Reproduce verbatim everything from the line containing "1460x776 pixels. Task: Open" down through the last of the lines below.

### Supplied records
----------
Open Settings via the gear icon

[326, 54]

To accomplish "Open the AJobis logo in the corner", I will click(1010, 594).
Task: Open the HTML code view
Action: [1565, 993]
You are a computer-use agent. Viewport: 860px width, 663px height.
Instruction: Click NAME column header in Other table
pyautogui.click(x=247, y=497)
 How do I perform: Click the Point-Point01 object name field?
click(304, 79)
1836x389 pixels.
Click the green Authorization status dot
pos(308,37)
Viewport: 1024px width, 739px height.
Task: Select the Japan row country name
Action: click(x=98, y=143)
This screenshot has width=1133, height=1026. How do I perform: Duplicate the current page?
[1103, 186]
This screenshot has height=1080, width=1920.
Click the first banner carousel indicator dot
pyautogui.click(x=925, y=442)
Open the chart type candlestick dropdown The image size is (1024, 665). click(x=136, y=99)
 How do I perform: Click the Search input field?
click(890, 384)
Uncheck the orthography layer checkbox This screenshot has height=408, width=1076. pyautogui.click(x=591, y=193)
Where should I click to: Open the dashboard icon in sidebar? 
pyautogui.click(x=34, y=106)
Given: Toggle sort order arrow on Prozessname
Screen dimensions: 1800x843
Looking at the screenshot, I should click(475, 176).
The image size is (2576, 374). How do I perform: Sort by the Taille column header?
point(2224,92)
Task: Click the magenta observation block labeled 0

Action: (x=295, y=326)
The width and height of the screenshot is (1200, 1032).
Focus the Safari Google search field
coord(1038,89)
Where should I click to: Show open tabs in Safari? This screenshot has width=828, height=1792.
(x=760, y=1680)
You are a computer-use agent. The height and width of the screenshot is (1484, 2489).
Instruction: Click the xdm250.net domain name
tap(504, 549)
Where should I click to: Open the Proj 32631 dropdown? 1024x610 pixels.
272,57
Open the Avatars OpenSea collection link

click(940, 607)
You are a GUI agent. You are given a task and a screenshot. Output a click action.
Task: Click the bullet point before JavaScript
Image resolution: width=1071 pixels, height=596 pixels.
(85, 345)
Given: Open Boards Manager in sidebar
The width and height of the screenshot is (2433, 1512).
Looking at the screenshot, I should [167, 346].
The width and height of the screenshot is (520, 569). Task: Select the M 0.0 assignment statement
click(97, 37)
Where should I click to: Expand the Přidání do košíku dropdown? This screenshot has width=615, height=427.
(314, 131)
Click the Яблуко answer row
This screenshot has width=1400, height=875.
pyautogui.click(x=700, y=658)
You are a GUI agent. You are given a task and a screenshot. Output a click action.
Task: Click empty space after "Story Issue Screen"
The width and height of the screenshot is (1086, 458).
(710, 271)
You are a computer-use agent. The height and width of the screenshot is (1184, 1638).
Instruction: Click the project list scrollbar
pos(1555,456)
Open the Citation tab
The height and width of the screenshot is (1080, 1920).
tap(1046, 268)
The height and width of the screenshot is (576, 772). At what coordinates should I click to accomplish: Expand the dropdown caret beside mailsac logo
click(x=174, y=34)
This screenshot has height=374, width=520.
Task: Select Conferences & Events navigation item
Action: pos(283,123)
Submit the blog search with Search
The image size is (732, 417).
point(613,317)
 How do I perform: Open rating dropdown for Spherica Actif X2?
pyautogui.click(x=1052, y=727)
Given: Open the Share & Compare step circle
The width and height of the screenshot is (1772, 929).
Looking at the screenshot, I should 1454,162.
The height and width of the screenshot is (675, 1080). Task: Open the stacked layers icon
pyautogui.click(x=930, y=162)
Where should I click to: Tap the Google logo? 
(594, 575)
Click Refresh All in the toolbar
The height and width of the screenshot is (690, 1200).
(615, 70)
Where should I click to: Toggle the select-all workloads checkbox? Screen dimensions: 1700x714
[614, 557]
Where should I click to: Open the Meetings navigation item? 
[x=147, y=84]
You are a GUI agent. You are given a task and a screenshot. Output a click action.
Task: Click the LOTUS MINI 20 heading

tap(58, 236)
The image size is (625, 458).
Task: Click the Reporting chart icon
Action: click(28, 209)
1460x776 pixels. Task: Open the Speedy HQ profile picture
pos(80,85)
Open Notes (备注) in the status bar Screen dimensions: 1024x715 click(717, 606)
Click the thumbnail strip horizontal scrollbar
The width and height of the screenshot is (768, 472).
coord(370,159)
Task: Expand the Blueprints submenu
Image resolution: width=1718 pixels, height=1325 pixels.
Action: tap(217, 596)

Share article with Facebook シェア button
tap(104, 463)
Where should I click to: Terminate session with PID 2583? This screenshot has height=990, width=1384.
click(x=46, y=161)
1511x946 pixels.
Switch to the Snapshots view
----------
### Result for this exercise
1460x776 pixels. Task: Open the Speedy HQ profile picture
pos(80,85)
Open Notes (备注) in the status bar Screen dimensions: 1024x715 click(717, 606)
Click the thumbnail strip horizontal scrollbar
The width and height of the screenshot is (768, 472).
coord(370,159)
Task: Expand the Blueprints submenu
Image resolution: width=1718 pixels, height=1325 pixels.
Action: tap(217, 596)

Share article with Facebook シェア button
tap(104, 463)
Where should I click to: Terminate session with PID 2583? This screenshot has height=990, width=1384.
click(x=46, y=161)
1511x946 pixels.
Switch to the Snapshots view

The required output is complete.